John, its misinformation like this that drives me nuts...it's 14.3 trillion dollars not 14.4 ....

If you make one dollar every second, you will have a million dollars in twelve days. You will be a billionaire in 32 years, but it will take you more than 31,000 years to make a trillion dollars x that by 14.3 and you might have a grasp on what we owe. 

Sorry but taxes make me weary. Until you have been extorted by the IRS you do not know the full power of a taxing authority. Remember in any tax trial you are guilty as charged until you prove otherwise. You have the burdon of proof. Ask me how I know some day over a few cases of beer. 

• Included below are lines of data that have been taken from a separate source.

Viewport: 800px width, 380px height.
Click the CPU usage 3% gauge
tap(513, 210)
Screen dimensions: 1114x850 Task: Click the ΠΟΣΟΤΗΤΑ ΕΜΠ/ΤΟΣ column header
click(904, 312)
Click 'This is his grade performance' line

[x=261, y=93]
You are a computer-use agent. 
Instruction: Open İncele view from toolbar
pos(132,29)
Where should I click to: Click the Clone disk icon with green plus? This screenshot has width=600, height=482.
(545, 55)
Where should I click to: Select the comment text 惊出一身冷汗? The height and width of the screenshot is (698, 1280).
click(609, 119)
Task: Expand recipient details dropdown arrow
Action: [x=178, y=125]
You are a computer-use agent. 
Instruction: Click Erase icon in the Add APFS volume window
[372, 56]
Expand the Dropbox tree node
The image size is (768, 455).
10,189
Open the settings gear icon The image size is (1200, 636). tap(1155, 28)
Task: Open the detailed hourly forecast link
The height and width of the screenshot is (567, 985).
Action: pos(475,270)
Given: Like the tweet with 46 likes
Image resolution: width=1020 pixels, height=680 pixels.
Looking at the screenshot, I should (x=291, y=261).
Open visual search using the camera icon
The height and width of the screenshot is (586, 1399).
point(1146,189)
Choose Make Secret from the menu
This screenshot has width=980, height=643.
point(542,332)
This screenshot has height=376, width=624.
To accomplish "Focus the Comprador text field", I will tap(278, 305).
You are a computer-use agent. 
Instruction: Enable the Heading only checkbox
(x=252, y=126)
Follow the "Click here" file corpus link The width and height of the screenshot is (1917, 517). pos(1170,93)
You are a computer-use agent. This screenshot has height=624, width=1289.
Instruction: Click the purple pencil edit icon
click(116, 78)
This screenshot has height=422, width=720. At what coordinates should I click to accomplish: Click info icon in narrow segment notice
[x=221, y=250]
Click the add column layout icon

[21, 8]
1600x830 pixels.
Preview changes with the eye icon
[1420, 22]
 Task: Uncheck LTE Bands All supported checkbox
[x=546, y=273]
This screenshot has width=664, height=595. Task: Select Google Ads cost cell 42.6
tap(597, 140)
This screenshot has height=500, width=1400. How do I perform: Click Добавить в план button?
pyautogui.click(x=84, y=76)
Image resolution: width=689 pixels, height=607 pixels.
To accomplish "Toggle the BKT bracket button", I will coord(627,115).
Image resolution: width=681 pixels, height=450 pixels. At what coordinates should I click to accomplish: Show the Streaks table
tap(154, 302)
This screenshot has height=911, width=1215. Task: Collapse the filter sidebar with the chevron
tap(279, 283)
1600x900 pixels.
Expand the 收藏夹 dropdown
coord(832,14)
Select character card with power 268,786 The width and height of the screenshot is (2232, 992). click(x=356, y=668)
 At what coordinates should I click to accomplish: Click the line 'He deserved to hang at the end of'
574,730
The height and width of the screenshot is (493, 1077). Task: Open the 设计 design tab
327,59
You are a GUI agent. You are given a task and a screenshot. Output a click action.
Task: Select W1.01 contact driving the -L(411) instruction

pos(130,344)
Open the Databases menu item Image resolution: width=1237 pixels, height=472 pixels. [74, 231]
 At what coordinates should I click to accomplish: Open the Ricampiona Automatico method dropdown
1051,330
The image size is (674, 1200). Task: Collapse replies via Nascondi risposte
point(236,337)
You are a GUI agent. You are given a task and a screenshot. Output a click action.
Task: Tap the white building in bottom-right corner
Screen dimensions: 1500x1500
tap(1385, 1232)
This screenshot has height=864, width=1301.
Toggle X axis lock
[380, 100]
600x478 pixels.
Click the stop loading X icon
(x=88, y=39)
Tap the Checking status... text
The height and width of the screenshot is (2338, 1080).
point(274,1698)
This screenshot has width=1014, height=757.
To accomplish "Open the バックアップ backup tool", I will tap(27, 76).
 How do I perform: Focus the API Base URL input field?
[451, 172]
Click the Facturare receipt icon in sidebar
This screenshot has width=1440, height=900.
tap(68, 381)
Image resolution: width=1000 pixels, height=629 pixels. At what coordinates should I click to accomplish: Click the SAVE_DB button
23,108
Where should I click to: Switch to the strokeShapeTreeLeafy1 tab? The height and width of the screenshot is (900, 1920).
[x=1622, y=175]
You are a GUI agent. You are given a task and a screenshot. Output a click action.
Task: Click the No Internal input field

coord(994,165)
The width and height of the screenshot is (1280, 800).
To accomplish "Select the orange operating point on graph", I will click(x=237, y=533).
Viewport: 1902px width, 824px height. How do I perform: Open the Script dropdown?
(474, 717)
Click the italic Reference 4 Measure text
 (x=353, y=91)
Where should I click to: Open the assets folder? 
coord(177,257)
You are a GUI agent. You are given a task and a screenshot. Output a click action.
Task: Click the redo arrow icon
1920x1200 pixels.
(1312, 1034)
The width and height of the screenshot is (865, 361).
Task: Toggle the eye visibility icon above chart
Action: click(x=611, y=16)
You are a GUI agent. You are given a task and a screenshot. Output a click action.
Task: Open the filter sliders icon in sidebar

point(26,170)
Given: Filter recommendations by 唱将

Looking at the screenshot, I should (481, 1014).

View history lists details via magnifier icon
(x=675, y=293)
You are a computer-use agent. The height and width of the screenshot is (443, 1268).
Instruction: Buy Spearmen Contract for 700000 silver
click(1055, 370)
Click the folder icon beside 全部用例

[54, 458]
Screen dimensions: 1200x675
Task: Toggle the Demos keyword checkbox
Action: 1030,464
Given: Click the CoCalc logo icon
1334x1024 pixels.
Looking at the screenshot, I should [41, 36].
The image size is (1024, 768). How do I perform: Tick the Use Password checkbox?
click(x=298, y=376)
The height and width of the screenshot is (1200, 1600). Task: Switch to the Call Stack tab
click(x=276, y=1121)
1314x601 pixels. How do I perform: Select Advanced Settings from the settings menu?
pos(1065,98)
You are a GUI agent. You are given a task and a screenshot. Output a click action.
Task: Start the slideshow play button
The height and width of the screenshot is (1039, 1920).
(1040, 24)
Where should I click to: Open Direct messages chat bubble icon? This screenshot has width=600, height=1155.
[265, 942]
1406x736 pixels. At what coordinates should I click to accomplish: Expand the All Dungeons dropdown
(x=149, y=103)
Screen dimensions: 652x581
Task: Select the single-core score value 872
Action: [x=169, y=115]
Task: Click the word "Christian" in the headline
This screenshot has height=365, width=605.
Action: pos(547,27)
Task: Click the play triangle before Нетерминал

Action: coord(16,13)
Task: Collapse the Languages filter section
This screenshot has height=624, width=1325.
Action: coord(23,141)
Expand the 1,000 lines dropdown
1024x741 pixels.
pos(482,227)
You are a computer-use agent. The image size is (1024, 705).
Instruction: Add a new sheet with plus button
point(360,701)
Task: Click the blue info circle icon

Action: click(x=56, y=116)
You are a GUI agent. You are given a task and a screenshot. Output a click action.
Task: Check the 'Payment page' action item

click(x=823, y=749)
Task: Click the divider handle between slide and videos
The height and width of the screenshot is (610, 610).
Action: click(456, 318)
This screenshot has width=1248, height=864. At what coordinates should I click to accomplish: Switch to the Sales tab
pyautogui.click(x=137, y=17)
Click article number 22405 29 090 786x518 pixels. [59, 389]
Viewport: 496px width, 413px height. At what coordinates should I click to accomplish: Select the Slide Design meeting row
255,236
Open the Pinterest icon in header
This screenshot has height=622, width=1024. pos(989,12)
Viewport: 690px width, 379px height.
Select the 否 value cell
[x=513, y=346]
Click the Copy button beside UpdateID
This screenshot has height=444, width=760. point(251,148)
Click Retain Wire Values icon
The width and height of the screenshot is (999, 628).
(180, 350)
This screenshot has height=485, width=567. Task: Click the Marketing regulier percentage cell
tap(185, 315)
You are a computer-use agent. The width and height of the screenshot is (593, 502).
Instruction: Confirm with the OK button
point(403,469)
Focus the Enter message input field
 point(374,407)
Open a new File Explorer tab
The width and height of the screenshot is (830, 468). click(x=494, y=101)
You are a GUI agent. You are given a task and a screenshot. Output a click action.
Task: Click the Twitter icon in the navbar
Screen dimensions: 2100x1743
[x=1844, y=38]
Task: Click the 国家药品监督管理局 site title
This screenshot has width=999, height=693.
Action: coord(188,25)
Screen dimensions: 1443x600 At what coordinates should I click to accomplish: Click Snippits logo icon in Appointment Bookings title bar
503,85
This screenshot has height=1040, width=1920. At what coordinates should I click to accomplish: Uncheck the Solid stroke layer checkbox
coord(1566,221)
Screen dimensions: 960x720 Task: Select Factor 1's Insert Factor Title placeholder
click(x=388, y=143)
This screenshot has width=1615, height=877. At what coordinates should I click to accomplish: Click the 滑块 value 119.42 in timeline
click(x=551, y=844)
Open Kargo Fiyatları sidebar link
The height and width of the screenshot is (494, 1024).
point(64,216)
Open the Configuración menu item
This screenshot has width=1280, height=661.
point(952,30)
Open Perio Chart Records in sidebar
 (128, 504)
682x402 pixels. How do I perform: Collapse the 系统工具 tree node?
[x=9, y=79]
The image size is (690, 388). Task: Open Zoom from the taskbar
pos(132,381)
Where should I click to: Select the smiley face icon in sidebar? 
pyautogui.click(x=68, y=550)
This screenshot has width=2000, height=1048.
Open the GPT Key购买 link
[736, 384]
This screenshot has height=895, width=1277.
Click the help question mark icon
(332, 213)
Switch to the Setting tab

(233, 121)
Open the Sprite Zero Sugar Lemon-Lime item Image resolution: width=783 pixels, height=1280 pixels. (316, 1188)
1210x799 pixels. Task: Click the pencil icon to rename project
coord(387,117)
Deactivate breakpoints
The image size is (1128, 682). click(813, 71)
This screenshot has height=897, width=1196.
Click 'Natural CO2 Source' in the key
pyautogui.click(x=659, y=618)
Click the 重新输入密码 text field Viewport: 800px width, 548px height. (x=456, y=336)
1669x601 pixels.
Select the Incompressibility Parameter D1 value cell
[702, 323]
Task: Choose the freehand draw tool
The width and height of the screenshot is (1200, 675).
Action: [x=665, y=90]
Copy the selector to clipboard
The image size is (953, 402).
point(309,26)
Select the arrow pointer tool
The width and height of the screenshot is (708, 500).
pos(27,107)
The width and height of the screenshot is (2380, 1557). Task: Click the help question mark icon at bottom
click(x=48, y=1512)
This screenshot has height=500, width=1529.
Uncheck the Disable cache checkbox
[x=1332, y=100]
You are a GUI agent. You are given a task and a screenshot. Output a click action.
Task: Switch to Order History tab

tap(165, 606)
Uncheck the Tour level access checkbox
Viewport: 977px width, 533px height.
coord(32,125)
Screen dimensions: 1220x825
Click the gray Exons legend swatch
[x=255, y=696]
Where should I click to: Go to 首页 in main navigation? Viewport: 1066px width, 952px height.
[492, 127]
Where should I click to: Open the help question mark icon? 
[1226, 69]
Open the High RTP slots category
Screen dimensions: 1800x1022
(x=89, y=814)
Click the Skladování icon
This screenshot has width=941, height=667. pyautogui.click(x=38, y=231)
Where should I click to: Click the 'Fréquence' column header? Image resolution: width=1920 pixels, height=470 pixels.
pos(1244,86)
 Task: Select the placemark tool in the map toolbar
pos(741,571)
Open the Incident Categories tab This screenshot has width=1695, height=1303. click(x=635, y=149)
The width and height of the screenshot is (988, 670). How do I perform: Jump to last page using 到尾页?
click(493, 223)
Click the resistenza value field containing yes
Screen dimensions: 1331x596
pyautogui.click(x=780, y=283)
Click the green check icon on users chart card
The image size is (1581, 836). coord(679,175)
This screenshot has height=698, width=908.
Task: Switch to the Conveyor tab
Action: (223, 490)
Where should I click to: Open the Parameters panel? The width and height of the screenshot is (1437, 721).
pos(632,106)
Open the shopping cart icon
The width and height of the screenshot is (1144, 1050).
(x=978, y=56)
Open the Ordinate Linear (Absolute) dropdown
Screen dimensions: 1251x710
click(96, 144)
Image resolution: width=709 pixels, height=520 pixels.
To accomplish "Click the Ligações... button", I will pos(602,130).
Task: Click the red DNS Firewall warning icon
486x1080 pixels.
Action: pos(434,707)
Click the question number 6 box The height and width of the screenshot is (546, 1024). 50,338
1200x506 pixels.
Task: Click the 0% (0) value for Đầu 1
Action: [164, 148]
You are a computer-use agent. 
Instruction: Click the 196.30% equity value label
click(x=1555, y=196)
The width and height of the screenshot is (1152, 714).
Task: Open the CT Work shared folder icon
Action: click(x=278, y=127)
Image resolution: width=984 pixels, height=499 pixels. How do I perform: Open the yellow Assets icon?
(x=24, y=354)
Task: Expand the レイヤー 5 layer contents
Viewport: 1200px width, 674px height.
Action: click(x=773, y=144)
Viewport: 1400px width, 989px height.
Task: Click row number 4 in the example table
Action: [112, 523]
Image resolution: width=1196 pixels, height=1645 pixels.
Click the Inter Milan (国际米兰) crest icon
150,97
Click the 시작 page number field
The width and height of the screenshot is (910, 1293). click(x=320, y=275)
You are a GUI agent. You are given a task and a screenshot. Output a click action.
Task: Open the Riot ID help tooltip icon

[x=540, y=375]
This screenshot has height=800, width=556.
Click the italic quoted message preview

Nothing I ever confronted in 25 years of running a pizza/restaurant in NJ ever came close to the IRS's tactics. 

Hope no one ever finds out.


----------



## BPS. LLC (Jan 6, 2011)

The people that I may know that sell firewood keep it as a cash in, cash out business. But I'm not sure I know anybody that sells firewood. 

Unless you're on a large scale, you're not making much money anyway.


----------



## turnkey4099 (Jan 7, 2011)

BPS said:


> The people that I may know that sell firewood keep it as a cash in, cash out business. But I'm not sure I know anybody that sells firewood.
> 
> Unless you're on a large scale, you're not making much money anyway.


 
Taxes are one thing that has always worried me. I sold a few cords a year, cash only, paid no tax. Drawback is that my place is right on the main highway and I always have huge stacks (40+ cords Black Locust currently). I shuddered to think of the problems I would have if the tax man stopped by. Just put up a "This wood NOT for sale" sign on the fence and have told all my old customers that I won't sell any more.

Now, I know that at best what I sold only broke even at best, but try to convince the "man" with no records.

Harry K


----------



## Cambium (Jan 7, 2011)

Use the Casino approach. Does everyone report casino winnings or losses? And seriously, after figuring out your time and expenses the firewood business really isnt a major profit. I used to think different a short time ago. lol


----------



## D&B Mack (Jan 7, 2011)

1. Most states, including my lovely state of PA, have firewood sales (as used for home heating) as sales tax exempt.

2. I run all my numbers clean through the books. Get a good CPA and it will make it worthwhile to record your income and expenses, there isn't THAT much profit in firewood sales.


----------



## johncinco (Jan 7, 2011)

I am sure they cold make it a lot more complicated than just a sales tax issue. There is also an income tax issue. You are selling product, so a sales tax is required. You are also collecting income for your time, work, delivery, etc. 
Sales price - purchase price - labor costs - over head = profits 

Just adjust accordingly as needed.  I am sure you could add in 100 more items, but if you place labor costs at anything, and keep it, well ya got income. Somebody's got to pay for that Hawaiian vacation.


----------



## STLfirewood (Jan 7, 2011)

I am to the point where I am going to have to start collecting sales tax. I already claim my firewood sales as income. So I do pay taxes on my firewood sales. Here is my question. Missouri is a no tax on labor. Meaning you don't pay tax on any labor. If you get your car worked on at a shop you pay tax on the parts but not the labor. I wonder how much of a firewood sale can be consider labor and how much can be considered product.

Scott


----------



## Dalmatian90 (Jan 7, 2011)

Stacking at the customer location since that's not normal and customary when someone buys a cord of wood delivered. Provided you itemize those separately -- wood, delivery charge, stacking labor.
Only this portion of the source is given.